In [None]:
!pip3 install neo4j-driver

In [34]:
from neo4j import GraphDatabase, basic_auth
import pandas as pd
from tqdm import tqdm
import ast
import time
import matplotlib.pyplot as plt

<h1>Go to <a href="https://sandbox.neo4j.com/">neo4j Sandbox<a><h1>  

-Create an account and start a Sandbox instance, select the "Movies" option.

-Click the little black arrow on the far right of the Sandbox instance, the click the "Connection details" tab.

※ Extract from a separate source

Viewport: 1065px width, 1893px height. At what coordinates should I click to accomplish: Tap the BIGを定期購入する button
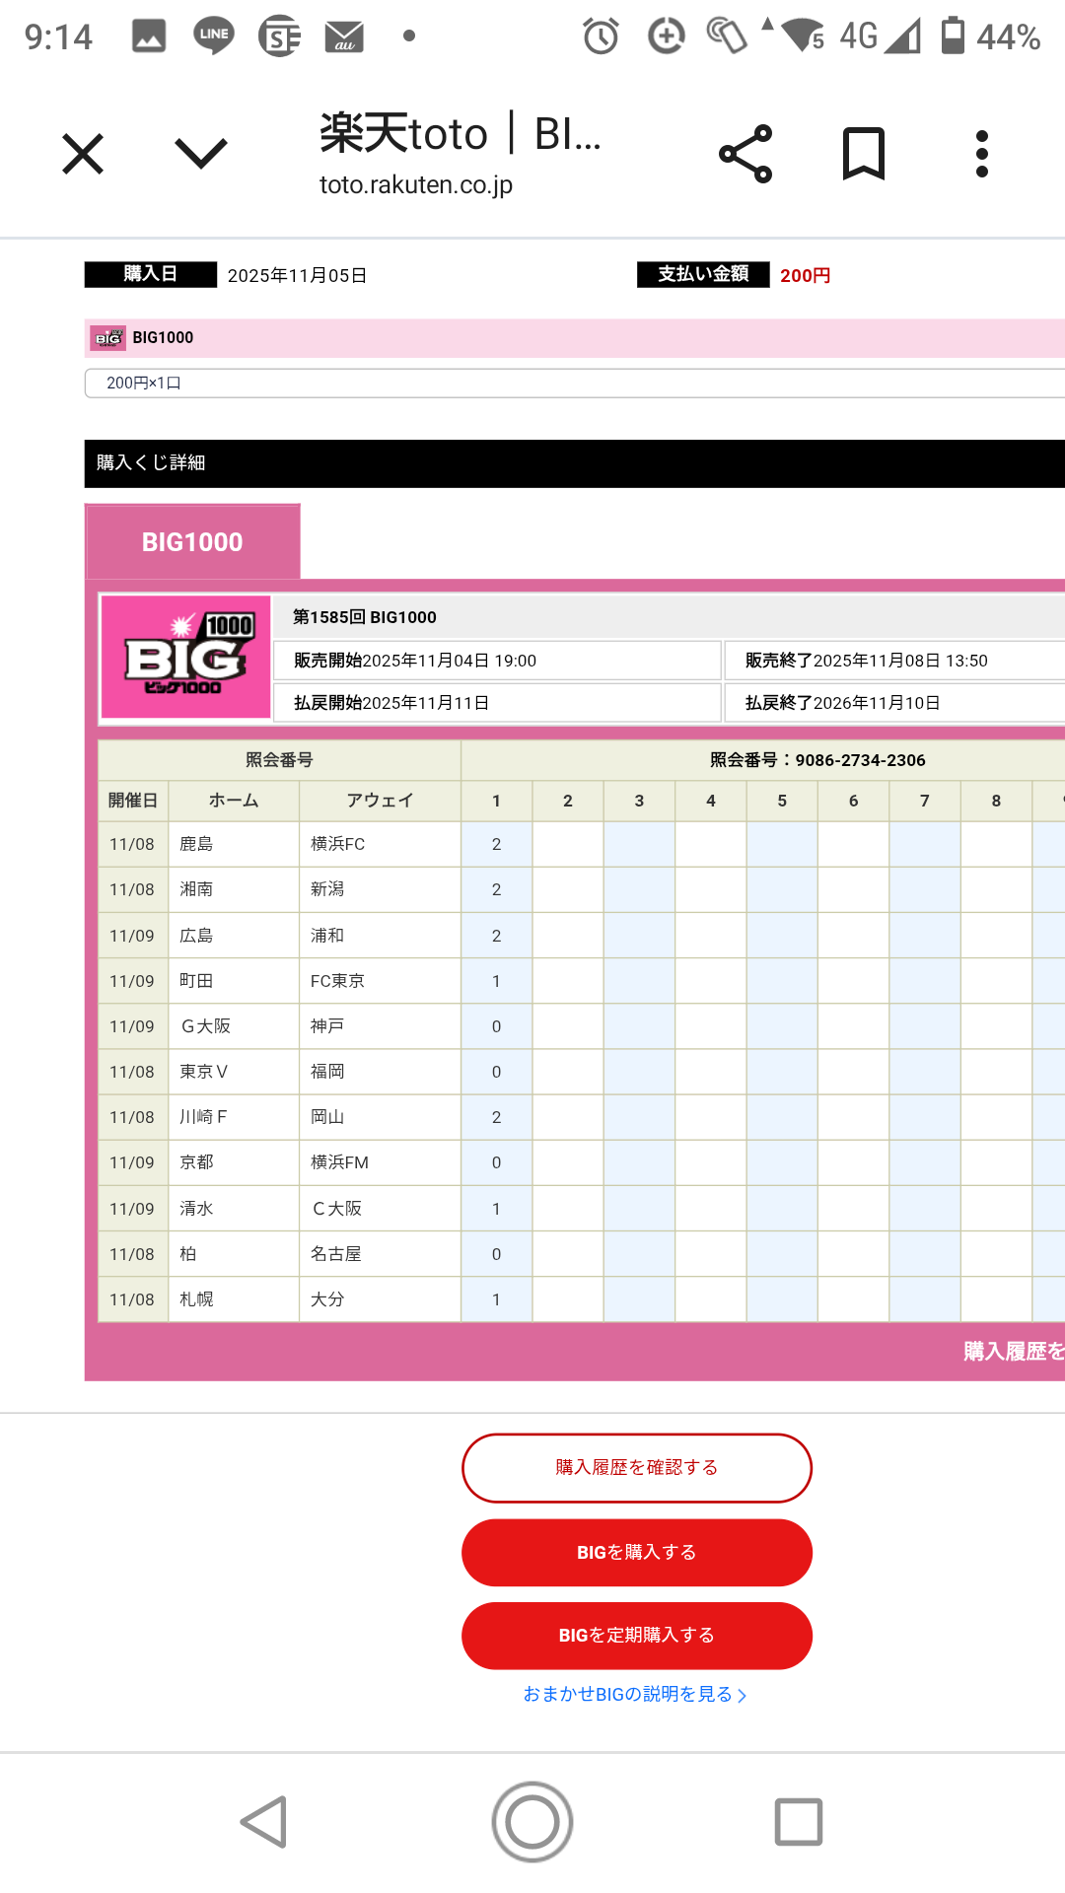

-Copy the Bolt URL, username, and password to the variables below

In [None]:
uri = "<PUT THE BOLT URL HERE>"
user = "<PUT THE USERNAME HERE>"
pwd = "<PUT THE PASSWORD HERE>"

if uri == "<PUT THE BOLT URL HERE>":
     raise ValueError('PLEASE CHANGE THE VALUES SO YOU CAN CONNECT TO THE DATABASE!')


In [27]:
# this creates the connection to the database, and
# has a function to run a query on the database
class Neo4jConnection:

    def __init__(self, uri, user, pwd):
        self.__uri = uri
        self.__user = user
        self.__pwd = pwd
        self.__driver = None
        try:
            self.__driver = GraphDatabase.driver(self.__uri, auth=(self.__user, self.__pwd))
        except Exception as e:
            print("Failed to create the driver:", e)

    def close(self):
        if self.__driver is not None:
            self.__driver.close()

    def query(self, query, parameters=None, db=None):
        assert self.__driver is not None, "Driver not initialized!"
        session = None
        response = None
        try:
            session = self.__driver.session(database=db) if db is not None else self.__driver.session()
            response = list(session.run(query, parameters))
        except Exception as e:
            print("Query failed:", e)
        finally:
            if session is not None:
                session.close()
        return response

conn = Neo4jConnection(uri=uri,
                       user=user,
                       pwd=pwd)

In [None]:
# test query to make sure the movies data is loaded in and the connection works with querying

query_string = '''
MATCH (keanu:Person {name: "Keanu Reeves"})-[:ACTED_IN]->(keanuMovies) RETURN keanuMovies.title AS title, keanuMovies.released AS year
'''

query_df = pd.DataFrame([dict(_) for _ in conn.query(query_string)])
print(query_df)

<h1>Go back to the neo4j Sandbox website and click the blue "Open" button<h1>  

-A connection form should pop up, if not type ":server connect" into the command line.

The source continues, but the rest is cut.